提示文 >>
やりきれなかった音楽の続きを、成長した相手と自分でもう1度やりたい


――『間の季節』は、2012年のライブ会場限定リリースされたEP『門の中』に収録されていたものをリアレンジ&再録された曲なんですね。

「なぜ今?」

――はい、そうですね(笑)。

「『門の中』は2012年の『回転体』をリリースする前に手作りで会場で売ってたEPなんですよ。『間の季節』はriddim saunterという僕と同い年の大好きなバンドが解散して始めたKONCOSと何かポジティブに前を向いて一緒にやりたいと思って作った曲なんです。そのEPはあっという間に売り切れて、持ってる人しか聞けない状況になってるのも申し訳ないなと思ってて。サウンドクラウドには今も上がってるんですよ」

――そうか、そこで聞けるんですね。

「『間の季節』は今でも定期的に演奏してる大事な曲だし、所々で色んな人たちがシェフのファンになってくれて『間の季節』に辿り着いた時に、"再発しないですか?"みたいな声をすごくいっぱいもらってたし、ここ最近のシティ・ポップムーブメントが海外にまで波及して、海外のリスナーの人たちがサウンドクラウドでめっちゃ聞いてたりするんですよ」

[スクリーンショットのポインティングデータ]
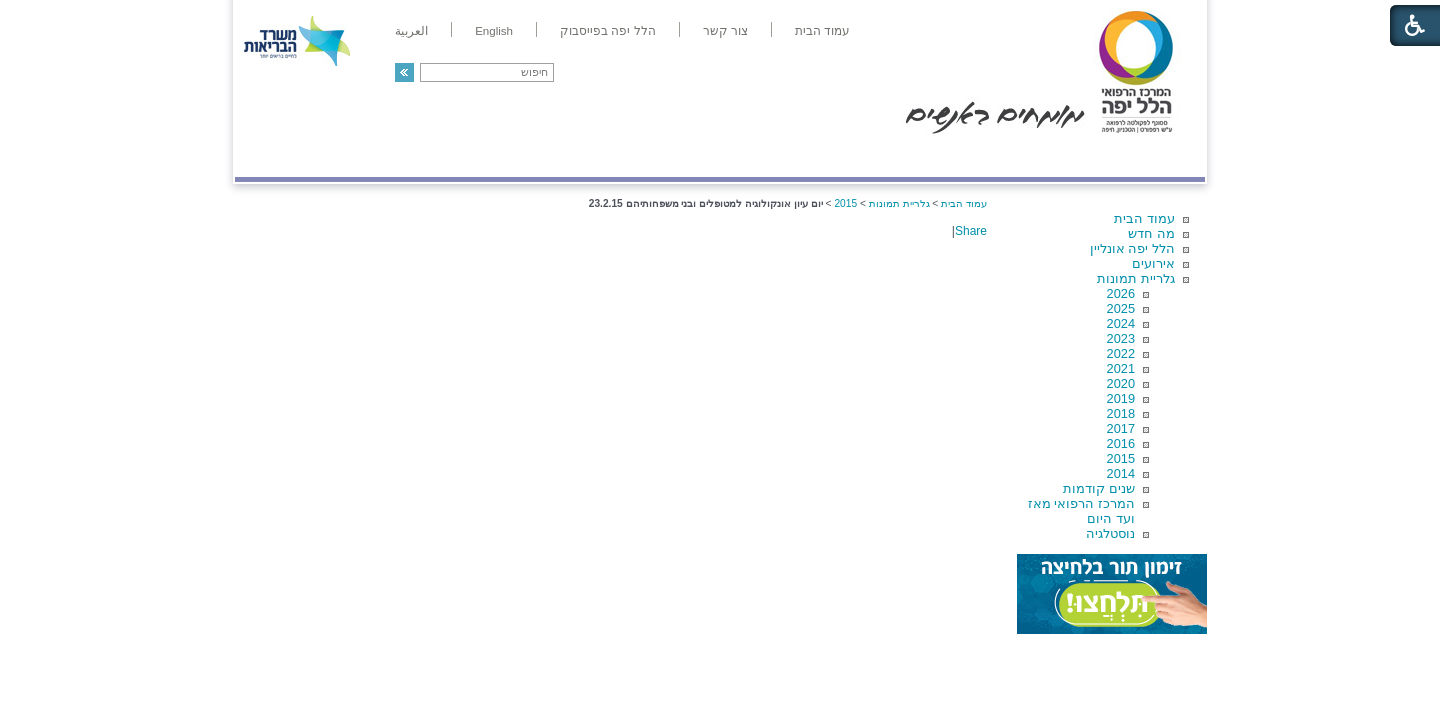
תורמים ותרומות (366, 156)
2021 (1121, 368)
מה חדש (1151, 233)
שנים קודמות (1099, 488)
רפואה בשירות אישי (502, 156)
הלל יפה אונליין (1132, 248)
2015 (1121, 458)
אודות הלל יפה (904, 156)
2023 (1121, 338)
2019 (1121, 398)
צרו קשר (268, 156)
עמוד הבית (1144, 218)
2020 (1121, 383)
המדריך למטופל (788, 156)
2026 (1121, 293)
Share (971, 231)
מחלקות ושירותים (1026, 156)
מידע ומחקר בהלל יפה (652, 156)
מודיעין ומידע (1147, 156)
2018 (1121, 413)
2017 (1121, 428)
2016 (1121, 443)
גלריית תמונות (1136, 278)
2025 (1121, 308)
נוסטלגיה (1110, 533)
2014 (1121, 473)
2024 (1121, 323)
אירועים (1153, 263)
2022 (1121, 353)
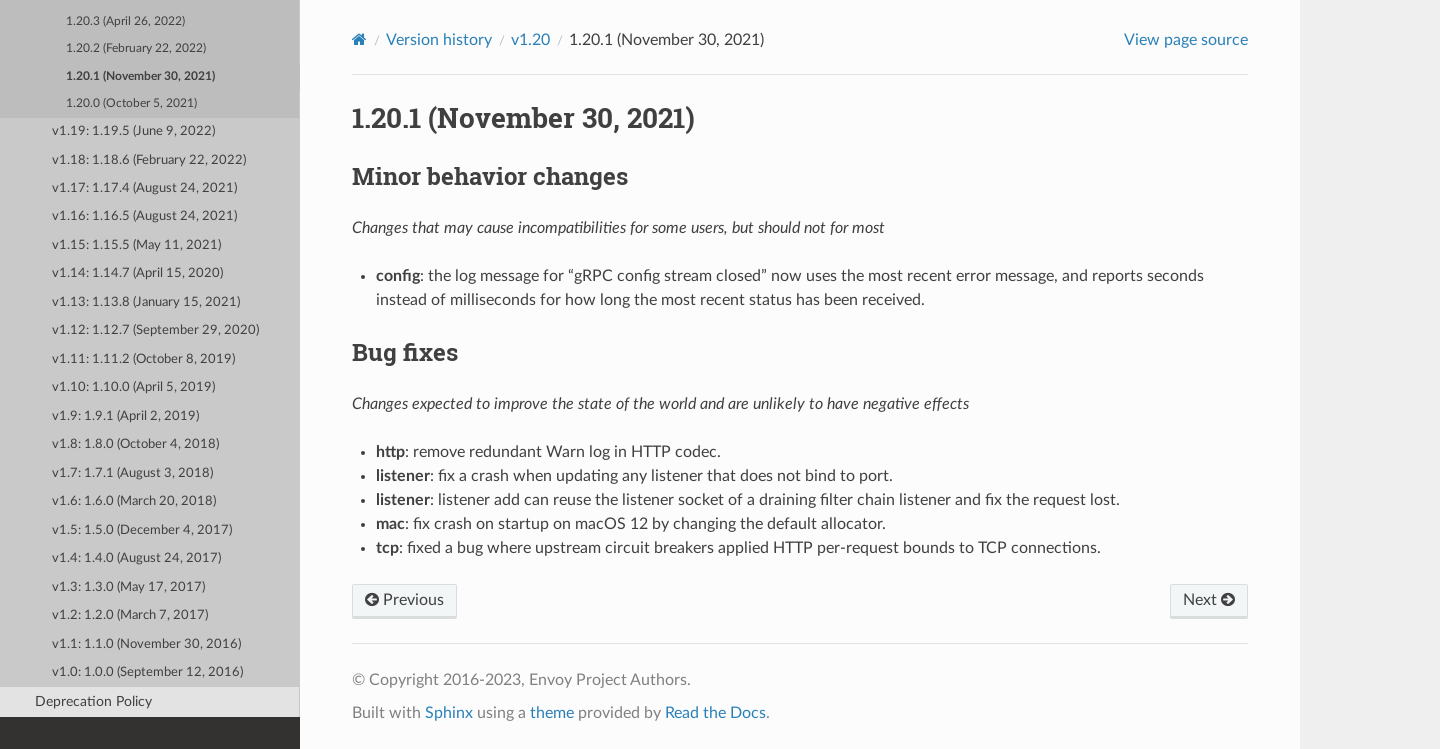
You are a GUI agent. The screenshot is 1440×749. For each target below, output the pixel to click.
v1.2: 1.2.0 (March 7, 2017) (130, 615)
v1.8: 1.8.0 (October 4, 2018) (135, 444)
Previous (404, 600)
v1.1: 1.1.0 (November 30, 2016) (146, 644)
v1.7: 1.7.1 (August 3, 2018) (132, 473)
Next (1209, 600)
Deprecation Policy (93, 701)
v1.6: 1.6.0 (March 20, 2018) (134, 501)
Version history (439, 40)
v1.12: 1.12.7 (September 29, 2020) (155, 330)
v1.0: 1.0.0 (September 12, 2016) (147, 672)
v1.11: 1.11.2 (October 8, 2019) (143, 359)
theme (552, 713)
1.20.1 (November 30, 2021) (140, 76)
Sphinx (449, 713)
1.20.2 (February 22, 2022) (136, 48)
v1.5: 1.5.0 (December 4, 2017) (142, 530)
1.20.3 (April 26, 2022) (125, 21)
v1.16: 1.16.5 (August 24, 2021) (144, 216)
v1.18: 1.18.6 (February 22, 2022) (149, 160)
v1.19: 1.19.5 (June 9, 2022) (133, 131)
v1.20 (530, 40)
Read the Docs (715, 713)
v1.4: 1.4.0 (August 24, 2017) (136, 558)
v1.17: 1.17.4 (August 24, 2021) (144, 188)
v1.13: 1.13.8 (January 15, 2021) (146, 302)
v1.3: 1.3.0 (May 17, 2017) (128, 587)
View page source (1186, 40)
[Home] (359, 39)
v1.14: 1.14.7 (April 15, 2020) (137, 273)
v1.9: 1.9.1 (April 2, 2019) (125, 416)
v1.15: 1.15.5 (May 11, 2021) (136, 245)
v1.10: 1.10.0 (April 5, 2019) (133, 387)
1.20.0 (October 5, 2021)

課題の詳細 >>
提示文によると、EP『門の中』はどのような形で販売されていましたか。 これらの資料は提示文とは独立したものです。

出力 >>
2012年の『回転体』のリリース前に、手作りで会場で販売されていました。